STATED PROBLEM :: Update the lines from the one containing "K'angsToil (132, 906)" through the one containing "Groups (223, 94)" by swapping "Blogs" for "Posts", and give those lines back otherwise unchanged.

··· SOURCE MATERIAL ···

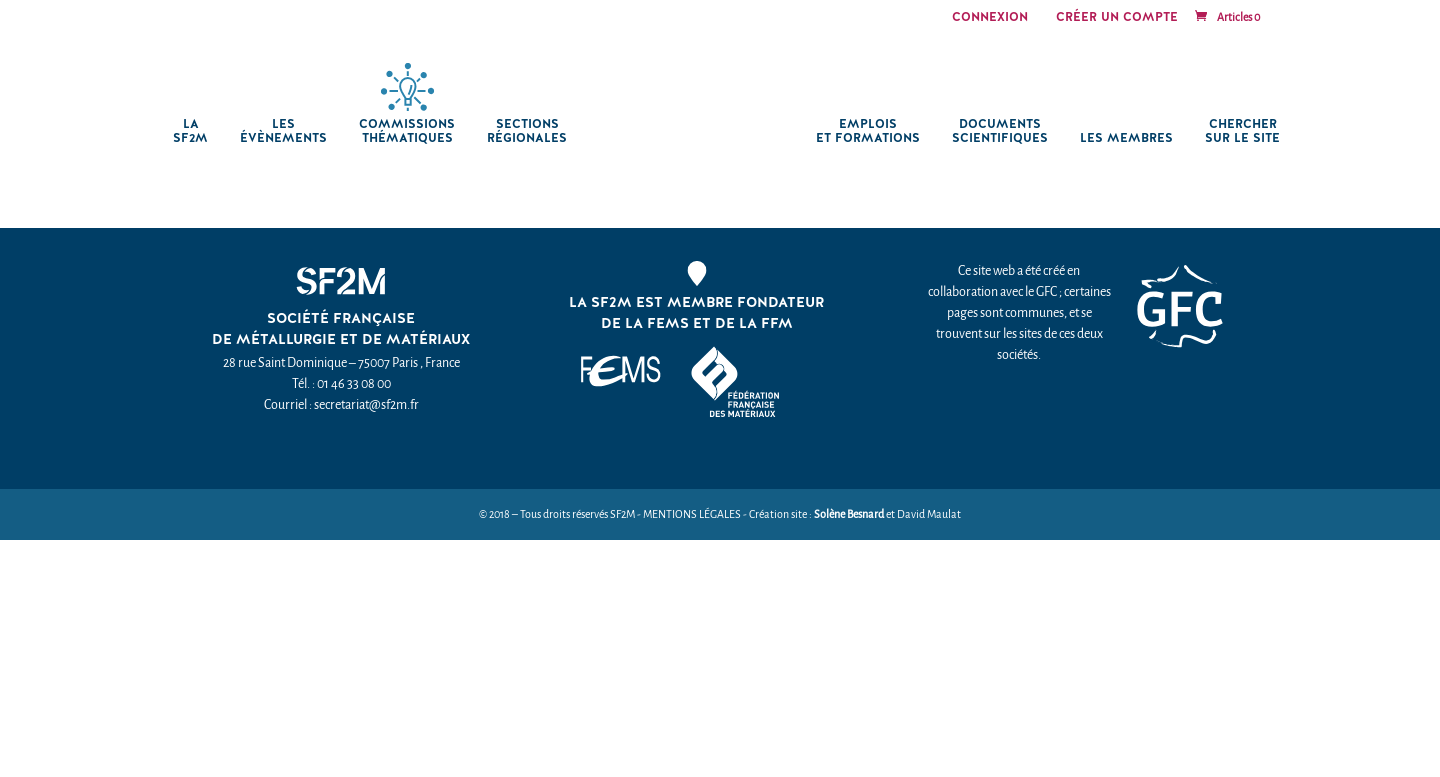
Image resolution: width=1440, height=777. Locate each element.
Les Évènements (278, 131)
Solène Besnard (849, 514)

···
··· SOURCE MATERIAL ···

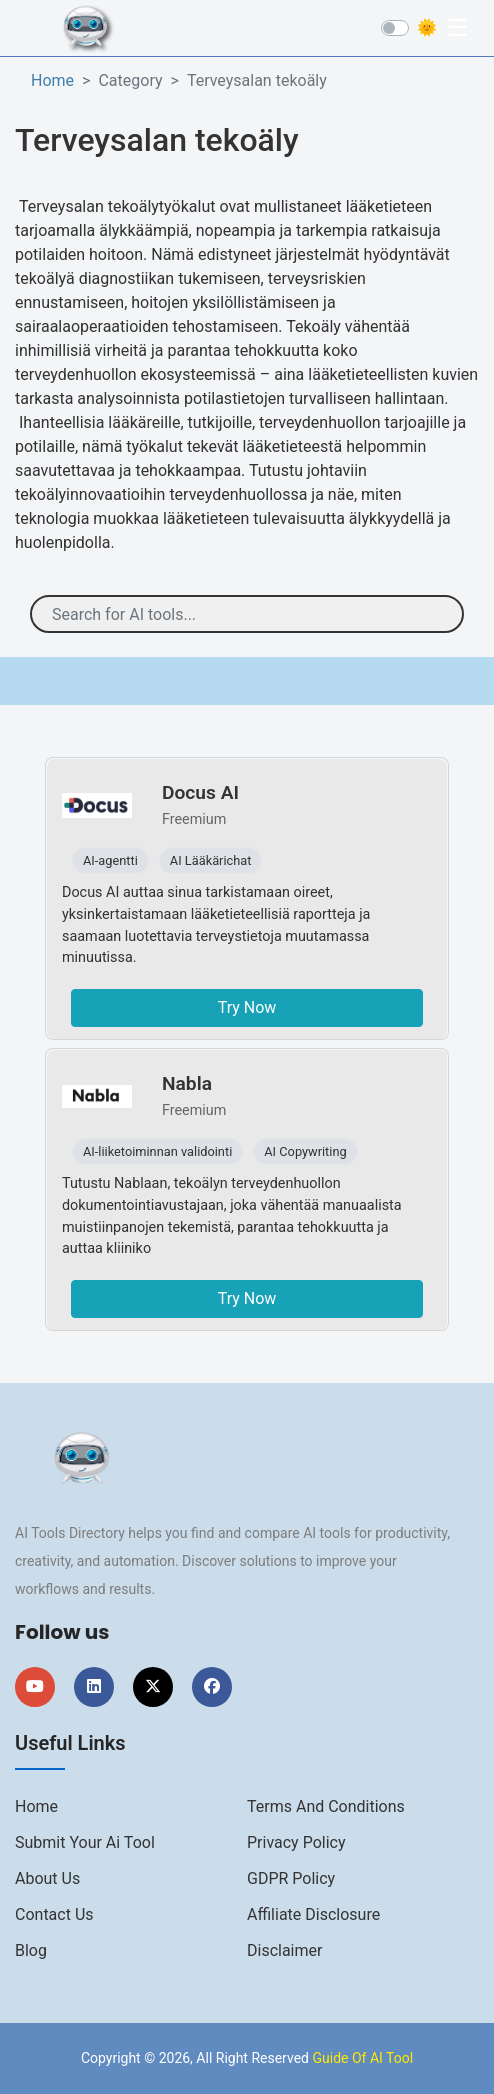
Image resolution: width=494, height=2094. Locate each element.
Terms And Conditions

···
··· SOURCE MATERIAL ···

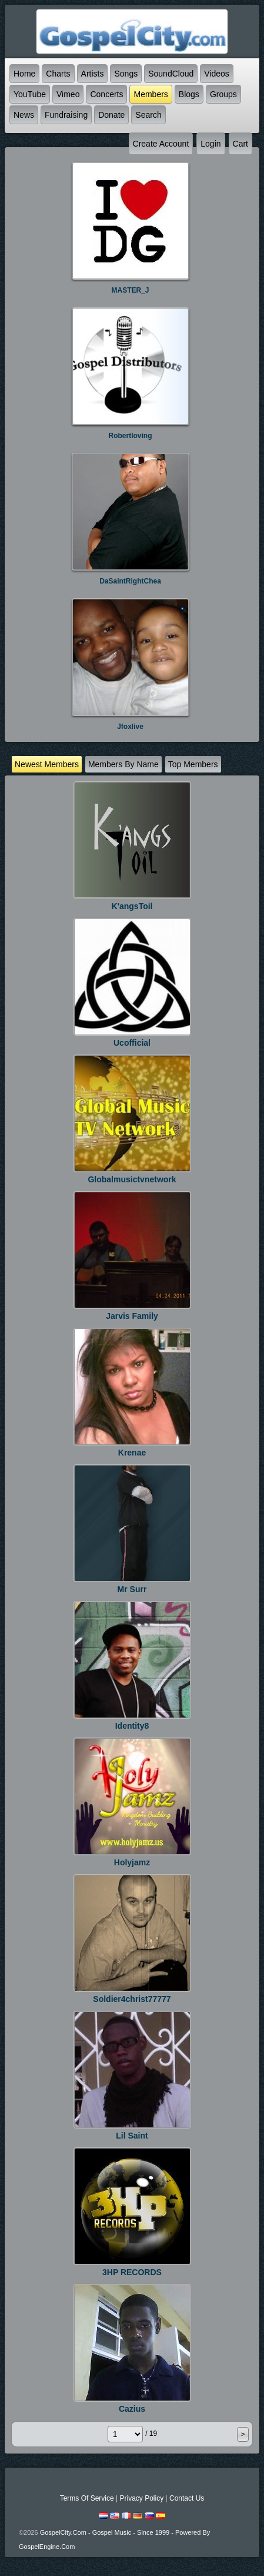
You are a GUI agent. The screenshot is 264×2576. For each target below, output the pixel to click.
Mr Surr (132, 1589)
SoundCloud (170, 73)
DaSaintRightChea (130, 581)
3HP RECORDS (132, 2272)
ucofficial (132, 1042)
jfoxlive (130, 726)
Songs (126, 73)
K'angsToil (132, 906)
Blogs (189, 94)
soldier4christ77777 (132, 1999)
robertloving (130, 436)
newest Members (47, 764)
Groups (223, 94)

···

EXPECTED ANSWER ::
K'angsToil (132, 906)
Posts (189, 94)
soldier4christ77777 (132, 1999)
robertloving (130, 436)
newest Members (47, 764)
Groups (223, 94)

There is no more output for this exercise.